I started off brunch with a Cortado ($4.25). It was good and strong without too much bitterness. Much like how I feel after my morning coffee.
Pastries followed shortly after. The sticky Brioche Caramellato ($3), a toffee glazed brioche, was extremely rich and buttery tasting. This was David’s favorite. I liked the Bomboloni con Crema ($4), doughnuts with cream, two to an order. The sugary orbs were chewy yet light, and the cream had just the right amount of sweetness. It was great with my cortado. The Pane Cioccolato ($4), chocolate croissant, was flaky, but I found the chocolate inside a tad too hard. It also didn’t help we hadn’t ordered it. David had ordered a glazed croissant, but of course we didn’t notice the mistake until after we’d ripped it apart.
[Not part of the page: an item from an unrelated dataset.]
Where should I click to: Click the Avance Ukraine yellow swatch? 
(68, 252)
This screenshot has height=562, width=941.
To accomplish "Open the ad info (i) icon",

At that point it seemed silly to return it. I’ll have to be a better pastry checker next time. Examine first, pounce second.
For David’s main course, he ordered (and received) the Cacio e Pepe ($11), a large bowl of soft scrambled eggs with pecorino and lots of black pepper. You must love scrambled eggs if you order this dish. It’s a lot of eggs in one sitting. Really well-cooked eggs best eaten with a spoon, but lots of eggs nonetheless.
It was brunch, but I wanted pasta so I ordered the Malfatti al Maialino ($21), sheets of torn pasta with suckling pig and fresh arugula. The pasta was cooked al dente and the chunks of pork couldn’t have been more tender, but the sauce — a lovely, salty, creamy concoction of butter and veal stock — really made the dish for me. The stickiness of the sauce really complemented the succulent pork. The fresh arugula, on the other hand, offered some nice contrasting sharpness. After the pasta was gone, I greedily finished off the sauce with some bread.
At the end of the meal, I was stuffed, but David was a trooper and ordered a mix of the Sorbetti ($7), three scoops of Maialino’s seasonal sorbet served with a biscotto. I stole a few bites and I was fond of the mellow caramelized pear flavor. For the most part, David also liked the sorbet. His only complaint was that the sorbet seemed to have melted a bit before it got to the table. There was a shallow pool of sorbet meltage at the bottom of the plate. Unfortunately, biscotti fails miserably for sopping.
Overall, I still prefer Locanda Verde, but Maialino has its perks: convenience of online reservations and luscious, porky pasta. I have room in my ever-expanding stomach for both.